At the beginning of this month, Apple CEO, Tim Cook announced big news concerning the company’s revenue outlook. He said the revenue forecast and gross margin expectations for the first fiscal quarter of 2019 are downgrading, mainly due to supply constraints and some emerging market weakness. Later the company said its problems are indeed more serious in China and extend to other markets. Also, we have heard various reports claiming the Cupertino-based manufacturer has cut production orders for all three iPhone models. Today, UBS analyst Timothy Arcuri released a report saying that Apple’s current downturn in iPhone sales may continue until 2020.
Another well-known Apple analyst Ming-Chi Kuo had previously predicted that iPhone sales in the second quarter of this year will fall by 15% year-on-year, and will remain at least unchanged in the second half of the year. In this sense, the bad news is likely to continue until next year’s models are released.
In the report, Arcuri said: ‘Apple hit a wall trying to sell iPhones in the holiday quarter last year. It may not get past that obstacle until late next year.’
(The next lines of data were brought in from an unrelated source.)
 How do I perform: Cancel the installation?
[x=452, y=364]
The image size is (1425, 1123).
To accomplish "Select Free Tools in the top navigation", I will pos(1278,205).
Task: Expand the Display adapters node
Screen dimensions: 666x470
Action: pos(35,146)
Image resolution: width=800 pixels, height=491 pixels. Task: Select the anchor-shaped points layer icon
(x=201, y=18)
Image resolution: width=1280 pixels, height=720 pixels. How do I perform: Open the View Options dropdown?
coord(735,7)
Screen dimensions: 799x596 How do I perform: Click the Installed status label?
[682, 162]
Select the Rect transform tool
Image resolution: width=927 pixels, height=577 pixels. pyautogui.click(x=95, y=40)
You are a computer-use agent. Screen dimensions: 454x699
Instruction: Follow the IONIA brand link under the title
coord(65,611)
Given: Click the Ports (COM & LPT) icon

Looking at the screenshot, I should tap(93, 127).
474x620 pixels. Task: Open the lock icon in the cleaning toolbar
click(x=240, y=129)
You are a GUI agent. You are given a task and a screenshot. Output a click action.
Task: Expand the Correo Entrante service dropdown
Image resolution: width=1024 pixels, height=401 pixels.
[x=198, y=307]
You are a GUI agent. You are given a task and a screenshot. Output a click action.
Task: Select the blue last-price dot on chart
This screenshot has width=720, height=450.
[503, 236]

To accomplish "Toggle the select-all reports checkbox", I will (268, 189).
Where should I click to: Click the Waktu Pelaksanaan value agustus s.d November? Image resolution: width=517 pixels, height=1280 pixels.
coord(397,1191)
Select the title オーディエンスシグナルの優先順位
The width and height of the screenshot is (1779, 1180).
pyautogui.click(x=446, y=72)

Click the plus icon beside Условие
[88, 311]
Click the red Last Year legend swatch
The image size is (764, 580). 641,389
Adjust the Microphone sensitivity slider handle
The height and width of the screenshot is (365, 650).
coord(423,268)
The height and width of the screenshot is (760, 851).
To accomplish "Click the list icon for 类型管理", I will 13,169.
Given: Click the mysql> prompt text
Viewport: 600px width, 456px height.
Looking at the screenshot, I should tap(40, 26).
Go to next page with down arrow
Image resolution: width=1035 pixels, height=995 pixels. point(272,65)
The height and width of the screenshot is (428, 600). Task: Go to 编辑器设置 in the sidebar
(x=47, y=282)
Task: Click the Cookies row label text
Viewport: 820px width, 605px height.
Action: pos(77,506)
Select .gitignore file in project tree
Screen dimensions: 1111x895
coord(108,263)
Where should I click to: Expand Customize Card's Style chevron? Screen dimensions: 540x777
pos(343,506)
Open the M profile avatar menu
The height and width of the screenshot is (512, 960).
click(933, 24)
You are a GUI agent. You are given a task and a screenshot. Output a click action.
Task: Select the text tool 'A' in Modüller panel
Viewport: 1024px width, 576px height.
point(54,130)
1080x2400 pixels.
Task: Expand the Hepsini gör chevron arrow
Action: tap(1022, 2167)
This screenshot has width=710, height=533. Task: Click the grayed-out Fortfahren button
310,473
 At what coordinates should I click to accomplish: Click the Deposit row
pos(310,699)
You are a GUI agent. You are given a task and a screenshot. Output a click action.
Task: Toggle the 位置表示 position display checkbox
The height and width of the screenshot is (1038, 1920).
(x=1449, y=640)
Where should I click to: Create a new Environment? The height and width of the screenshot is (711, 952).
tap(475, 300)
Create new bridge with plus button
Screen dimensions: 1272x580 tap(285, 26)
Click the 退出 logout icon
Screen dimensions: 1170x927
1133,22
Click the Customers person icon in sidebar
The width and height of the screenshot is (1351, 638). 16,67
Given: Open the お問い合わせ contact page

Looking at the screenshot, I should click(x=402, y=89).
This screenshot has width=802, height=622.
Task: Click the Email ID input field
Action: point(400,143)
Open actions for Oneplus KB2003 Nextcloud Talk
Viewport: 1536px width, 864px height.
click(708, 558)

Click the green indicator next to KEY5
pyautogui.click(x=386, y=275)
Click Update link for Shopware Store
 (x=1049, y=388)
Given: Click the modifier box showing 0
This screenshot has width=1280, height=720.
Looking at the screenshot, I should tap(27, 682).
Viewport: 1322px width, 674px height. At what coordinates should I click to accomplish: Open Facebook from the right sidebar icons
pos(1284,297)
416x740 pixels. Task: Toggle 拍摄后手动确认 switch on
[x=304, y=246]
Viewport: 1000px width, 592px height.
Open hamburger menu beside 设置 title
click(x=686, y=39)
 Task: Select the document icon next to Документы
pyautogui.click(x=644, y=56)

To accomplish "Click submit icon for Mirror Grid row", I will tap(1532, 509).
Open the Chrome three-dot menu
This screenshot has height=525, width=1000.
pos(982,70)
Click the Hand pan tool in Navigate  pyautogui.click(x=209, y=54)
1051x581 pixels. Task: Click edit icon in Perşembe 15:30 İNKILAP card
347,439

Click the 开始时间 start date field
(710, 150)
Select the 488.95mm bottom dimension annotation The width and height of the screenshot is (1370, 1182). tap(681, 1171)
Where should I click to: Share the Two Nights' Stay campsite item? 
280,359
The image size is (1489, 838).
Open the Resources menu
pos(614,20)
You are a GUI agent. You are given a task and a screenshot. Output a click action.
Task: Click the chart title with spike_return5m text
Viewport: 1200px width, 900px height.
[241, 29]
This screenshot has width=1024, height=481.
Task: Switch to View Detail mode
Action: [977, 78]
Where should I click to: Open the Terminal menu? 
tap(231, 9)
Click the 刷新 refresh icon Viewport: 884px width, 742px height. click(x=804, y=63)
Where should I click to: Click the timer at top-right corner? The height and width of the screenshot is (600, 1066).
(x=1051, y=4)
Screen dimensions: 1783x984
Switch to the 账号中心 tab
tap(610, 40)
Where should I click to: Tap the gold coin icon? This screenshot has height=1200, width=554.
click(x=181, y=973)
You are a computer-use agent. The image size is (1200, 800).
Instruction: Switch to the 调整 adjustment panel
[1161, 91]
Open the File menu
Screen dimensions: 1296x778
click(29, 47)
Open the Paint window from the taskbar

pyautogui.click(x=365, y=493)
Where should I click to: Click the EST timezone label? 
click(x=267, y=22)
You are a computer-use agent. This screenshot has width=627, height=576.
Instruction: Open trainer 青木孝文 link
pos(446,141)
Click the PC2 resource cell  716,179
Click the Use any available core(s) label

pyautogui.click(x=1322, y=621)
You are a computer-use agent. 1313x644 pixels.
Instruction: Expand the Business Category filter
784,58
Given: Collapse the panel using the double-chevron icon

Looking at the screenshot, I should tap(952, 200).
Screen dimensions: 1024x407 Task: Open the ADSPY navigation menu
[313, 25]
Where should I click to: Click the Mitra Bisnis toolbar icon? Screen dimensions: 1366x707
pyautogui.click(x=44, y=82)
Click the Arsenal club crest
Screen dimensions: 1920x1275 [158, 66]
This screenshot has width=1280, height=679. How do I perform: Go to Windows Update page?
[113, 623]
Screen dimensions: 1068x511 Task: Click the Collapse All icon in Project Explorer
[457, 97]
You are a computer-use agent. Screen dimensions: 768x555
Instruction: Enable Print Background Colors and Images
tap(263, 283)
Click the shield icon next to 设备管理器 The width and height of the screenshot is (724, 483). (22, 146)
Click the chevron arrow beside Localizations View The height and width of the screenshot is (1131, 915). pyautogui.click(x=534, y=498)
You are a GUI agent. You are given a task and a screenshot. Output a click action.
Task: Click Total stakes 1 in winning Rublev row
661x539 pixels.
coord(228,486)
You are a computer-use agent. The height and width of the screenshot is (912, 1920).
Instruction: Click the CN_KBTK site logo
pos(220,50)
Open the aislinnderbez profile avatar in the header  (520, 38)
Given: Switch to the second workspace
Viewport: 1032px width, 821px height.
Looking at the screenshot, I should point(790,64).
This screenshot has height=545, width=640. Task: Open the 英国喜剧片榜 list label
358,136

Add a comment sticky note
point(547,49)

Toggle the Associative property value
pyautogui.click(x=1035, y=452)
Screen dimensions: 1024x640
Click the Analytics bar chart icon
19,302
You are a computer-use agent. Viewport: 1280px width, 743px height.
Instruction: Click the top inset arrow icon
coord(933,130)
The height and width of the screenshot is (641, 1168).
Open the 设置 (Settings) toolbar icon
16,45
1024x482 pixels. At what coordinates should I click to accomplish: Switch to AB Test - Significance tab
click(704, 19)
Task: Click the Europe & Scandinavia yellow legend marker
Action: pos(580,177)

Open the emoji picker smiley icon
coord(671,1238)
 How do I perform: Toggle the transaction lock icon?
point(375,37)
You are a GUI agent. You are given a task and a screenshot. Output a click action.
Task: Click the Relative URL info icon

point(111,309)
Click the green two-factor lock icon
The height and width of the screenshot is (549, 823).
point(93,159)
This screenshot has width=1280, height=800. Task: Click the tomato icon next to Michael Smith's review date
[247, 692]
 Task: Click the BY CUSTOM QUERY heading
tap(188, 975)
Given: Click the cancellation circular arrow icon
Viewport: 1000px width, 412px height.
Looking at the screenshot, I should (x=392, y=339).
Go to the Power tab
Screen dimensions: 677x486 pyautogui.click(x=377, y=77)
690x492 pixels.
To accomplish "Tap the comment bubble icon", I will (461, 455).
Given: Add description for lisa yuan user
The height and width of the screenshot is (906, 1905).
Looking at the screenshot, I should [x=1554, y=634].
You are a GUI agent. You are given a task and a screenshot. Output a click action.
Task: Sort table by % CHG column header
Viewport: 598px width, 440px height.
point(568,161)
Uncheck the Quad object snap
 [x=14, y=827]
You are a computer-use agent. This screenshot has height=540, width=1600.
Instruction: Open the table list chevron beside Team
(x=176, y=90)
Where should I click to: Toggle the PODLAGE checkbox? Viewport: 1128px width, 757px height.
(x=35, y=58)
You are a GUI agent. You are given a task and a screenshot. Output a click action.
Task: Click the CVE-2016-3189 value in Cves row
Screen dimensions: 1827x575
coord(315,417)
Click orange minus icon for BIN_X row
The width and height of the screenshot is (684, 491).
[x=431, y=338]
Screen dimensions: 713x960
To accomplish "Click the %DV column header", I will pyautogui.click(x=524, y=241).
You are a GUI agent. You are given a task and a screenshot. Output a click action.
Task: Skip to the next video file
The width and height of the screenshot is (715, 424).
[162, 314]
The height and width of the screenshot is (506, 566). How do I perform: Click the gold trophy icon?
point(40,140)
The analyst believes that before the launch of a new generation of iPhone in 2020, there is little chance of a rebound in sales of Apple smartphones. He said: ‘We believe the challenges in China would likely to continue and while a trade settlement could help, the damage in terms of iPhone is likely done.’
Apple will release its first quarter of 2019 (fourth quarter of 2018) earnings after the close of the US stock market on Tuesday. UBS expects iPhone sales to reach 64 million units, down from the 68 million expected by Wall Street analysts.
Arcuri also expects Apple’s iPhone revenue in FY 2019 to reach $136 million and will reach $141 million in FY 2020.